The problem :: Copy all lines in the data that contain the string "computer".

--- Listed entries Enclosed Below ---

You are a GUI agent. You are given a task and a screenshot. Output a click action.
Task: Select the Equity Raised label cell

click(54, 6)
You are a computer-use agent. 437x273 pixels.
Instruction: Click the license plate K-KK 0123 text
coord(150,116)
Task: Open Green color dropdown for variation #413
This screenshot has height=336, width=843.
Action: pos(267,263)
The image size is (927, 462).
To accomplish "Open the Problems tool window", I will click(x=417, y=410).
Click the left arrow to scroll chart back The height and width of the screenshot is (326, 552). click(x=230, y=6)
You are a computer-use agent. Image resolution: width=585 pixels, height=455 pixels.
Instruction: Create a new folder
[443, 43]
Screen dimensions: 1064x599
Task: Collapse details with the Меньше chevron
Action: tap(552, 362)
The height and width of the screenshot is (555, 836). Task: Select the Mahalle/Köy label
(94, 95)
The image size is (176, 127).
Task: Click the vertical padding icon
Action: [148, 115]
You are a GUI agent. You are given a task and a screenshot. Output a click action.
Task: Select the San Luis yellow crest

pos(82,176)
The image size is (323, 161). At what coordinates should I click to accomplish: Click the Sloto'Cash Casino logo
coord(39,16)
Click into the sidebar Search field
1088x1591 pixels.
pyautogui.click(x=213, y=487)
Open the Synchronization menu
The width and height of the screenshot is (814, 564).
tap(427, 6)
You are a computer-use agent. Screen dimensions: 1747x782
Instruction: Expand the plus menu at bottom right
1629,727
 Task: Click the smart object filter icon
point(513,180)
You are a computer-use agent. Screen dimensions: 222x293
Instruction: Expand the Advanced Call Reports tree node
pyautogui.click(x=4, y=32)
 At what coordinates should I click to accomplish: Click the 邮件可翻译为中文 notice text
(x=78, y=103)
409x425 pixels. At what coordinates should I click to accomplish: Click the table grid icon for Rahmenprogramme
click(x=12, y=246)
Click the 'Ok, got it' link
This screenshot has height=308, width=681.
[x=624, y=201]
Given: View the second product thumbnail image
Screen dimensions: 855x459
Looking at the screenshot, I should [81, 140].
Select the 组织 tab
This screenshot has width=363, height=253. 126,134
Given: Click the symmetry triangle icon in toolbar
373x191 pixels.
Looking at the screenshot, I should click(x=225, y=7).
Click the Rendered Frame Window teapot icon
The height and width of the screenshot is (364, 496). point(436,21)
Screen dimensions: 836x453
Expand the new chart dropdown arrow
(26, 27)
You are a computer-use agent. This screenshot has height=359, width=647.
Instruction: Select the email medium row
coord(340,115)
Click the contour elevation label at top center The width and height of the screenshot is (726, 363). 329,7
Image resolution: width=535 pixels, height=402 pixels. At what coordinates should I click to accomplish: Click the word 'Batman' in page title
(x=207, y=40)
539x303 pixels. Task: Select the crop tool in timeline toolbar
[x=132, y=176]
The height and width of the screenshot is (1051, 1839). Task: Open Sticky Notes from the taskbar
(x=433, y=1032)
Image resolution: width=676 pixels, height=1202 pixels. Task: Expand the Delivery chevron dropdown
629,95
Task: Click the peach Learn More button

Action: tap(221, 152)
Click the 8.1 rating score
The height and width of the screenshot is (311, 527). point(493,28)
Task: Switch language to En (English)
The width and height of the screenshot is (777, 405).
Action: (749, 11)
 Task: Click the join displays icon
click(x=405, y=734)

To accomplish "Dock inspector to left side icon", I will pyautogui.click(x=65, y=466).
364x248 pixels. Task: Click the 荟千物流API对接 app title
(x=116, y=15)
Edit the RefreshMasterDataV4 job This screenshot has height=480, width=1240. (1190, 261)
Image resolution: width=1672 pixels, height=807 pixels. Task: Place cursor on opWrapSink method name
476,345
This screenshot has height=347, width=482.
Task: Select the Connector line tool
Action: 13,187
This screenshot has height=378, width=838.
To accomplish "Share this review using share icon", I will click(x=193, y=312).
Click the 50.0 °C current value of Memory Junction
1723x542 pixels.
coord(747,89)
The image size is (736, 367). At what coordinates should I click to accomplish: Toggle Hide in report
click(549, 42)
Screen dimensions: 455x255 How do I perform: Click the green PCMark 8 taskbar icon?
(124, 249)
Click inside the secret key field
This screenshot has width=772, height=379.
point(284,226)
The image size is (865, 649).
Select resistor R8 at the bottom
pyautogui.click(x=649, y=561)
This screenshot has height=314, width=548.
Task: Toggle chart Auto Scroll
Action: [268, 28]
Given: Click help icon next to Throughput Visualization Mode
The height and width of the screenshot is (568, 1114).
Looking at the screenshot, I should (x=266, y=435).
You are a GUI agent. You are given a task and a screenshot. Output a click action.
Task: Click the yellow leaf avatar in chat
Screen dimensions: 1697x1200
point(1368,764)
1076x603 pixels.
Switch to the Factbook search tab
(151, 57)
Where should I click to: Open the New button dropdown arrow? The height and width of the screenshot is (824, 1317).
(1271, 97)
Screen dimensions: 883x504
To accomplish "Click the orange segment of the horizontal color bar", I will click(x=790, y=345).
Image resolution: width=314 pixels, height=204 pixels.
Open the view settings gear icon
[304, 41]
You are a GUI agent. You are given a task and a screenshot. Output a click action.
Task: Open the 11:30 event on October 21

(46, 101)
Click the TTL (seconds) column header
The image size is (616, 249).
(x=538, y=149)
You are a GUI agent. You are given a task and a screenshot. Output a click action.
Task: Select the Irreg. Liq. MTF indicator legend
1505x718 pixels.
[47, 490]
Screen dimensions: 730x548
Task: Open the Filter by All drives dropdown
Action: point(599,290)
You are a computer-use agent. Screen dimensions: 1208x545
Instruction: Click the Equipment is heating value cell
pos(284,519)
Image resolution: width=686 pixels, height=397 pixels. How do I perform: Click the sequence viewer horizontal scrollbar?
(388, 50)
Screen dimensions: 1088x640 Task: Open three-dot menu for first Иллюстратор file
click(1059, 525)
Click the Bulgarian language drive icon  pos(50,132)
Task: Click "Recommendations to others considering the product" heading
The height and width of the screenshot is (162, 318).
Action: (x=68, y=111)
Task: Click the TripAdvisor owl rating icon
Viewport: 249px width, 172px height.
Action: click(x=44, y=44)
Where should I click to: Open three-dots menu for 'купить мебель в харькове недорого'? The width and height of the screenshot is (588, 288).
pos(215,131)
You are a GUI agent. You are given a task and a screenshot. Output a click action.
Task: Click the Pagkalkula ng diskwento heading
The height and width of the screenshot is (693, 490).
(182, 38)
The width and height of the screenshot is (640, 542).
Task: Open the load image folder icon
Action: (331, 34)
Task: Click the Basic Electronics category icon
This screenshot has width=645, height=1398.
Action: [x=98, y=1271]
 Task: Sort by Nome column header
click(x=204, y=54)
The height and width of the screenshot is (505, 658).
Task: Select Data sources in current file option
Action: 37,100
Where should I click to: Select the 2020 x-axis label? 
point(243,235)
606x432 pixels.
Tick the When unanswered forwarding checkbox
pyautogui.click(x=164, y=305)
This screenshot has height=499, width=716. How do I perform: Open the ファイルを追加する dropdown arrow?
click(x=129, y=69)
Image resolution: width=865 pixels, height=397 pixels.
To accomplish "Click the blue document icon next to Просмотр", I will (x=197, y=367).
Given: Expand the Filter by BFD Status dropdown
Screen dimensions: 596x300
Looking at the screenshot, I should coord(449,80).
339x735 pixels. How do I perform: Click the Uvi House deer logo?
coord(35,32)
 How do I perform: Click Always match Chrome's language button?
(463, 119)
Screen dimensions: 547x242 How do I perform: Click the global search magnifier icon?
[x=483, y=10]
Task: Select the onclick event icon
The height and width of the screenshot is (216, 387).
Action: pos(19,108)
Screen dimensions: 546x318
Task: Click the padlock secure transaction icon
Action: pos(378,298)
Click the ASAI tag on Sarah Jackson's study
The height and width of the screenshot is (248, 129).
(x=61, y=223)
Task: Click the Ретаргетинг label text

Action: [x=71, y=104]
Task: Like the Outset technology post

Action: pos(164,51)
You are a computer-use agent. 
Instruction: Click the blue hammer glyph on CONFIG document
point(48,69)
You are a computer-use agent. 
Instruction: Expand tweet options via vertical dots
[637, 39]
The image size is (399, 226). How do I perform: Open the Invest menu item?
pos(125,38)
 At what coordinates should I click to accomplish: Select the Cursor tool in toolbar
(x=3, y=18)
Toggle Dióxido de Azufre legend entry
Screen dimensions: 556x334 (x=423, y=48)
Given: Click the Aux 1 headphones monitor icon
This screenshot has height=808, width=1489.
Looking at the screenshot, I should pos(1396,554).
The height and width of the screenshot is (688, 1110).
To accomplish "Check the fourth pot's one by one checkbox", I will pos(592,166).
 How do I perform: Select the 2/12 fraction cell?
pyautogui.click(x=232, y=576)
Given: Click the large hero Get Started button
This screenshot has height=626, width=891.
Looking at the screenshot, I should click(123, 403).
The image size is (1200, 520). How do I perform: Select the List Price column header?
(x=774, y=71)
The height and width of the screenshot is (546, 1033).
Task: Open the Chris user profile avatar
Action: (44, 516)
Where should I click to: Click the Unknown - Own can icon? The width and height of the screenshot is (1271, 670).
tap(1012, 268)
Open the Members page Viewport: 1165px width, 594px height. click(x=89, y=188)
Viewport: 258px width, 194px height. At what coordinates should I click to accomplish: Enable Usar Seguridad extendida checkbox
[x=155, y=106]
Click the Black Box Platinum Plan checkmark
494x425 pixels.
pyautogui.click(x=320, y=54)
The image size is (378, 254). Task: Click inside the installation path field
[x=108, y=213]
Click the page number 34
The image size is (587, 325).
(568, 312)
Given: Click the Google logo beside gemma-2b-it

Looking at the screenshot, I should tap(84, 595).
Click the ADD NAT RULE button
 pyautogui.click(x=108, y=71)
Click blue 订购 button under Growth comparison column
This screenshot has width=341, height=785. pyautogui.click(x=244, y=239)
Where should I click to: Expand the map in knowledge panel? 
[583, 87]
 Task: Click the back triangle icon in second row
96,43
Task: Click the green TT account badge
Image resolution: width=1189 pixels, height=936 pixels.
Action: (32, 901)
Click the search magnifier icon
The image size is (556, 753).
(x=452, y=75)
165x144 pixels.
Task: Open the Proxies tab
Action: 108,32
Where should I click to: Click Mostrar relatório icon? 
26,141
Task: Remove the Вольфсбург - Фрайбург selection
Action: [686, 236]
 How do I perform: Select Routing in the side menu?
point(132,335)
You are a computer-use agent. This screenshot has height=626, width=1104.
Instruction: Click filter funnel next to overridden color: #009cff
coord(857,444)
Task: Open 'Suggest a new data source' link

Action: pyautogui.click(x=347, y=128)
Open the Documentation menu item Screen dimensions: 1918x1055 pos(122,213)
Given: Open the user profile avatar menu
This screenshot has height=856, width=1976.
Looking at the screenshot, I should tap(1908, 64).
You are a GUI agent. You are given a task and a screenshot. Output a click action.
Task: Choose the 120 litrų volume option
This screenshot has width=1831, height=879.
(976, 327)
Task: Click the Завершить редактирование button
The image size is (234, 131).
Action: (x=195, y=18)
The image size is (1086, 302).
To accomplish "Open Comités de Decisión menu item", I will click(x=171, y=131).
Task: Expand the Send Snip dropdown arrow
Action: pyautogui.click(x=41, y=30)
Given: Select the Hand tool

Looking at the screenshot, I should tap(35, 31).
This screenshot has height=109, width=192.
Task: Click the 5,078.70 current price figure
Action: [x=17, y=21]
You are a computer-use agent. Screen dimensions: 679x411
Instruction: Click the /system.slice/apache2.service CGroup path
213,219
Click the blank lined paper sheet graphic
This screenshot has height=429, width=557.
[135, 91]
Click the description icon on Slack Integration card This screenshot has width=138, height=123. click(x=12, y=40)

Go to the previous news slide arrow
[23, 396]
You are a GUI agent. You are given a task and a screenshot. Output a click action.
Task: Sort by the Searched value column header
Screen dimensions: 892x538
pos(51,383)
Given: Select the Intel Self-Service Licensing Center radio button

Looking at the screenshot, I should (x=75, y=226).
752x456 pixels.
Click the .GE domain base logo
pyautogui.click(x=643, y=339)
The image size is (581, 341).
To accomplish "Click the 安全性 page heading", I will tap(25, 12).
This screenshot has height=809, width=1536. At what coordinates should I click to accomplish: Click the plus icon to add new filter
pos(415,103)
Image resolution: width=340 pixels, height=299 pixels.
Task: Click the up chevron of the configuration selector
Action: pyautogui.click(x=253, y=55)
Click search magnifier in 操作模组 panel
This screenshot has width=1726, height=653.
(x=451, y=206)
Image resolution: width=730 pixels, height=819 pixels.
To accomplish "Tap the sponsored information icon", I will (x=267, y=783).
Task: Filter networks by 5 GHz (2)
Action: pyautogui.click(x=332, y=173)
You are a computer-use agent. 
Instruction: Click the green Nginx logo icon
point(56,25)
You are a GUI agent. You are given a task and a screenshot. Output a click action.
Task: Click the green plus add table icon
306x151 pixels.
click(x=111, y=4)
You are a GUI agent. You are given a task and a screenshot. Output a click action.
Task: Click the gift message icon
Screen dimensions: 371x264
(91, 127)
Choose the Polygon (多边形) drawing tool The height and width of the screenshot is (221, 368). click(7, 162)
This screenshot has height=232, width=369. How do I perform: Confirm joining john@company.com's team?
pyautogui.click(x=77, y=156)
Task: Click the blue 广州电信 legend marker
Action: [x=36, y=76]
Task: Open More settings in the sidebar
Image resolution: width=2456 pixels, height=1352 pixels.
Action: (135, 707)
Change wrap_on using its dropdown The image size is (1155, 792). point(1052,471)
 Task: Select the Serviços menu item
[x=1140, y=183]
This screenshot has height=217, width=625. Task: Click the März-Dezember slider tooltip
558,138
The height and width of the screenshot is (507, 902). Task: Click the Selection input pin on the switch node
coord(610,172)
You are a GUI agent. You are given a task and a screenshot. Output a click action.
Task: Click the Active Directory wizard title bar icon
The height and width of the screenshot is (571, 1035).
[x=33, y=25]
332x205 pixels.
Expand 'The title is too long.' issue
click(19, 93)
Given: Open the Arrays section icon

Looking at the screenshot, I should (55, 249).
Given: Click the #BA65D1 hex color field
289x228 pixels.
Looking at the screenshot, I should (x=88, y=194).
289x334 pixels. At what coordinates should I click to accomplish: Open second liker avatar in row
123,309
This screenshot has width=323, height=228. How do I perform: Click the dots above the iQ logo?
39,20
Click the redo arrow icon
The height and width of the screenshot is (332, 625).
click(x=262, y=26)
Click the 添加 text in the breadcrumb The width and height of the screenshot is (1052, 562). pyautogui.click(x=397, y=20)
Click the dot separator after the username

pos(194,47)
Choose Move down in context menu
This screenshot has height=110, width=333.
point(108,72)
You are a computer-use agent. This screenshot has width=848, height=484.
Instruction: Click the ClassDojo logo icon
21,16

--- End of Enclosed Listed entries ---

Solution to the exercise ::
You are a computer-use agent. 437x273 pixels.
You are a computer-use agent. Image resolution: width=585 pixels, height=455 pixels.
You are a computer-use agent. Screen dimensions: 1747x782
You are a computer-use agent. Screen dimensions: 222x293
You are a computer-use agent. This screenshot has height=359, width=647.
You are a computer-use agent. Screen dimensions: 1208x545
You are a computer-use agent. 
You are a computer-use agent. 
You are a computer-use agent. This screenshot has height=626, width=1104.
You are a computer-use agent. Screen dimensions: 679x411
You are a computer-use agent. 
You are a computer-use agent. This screenshot has width=848, height=484.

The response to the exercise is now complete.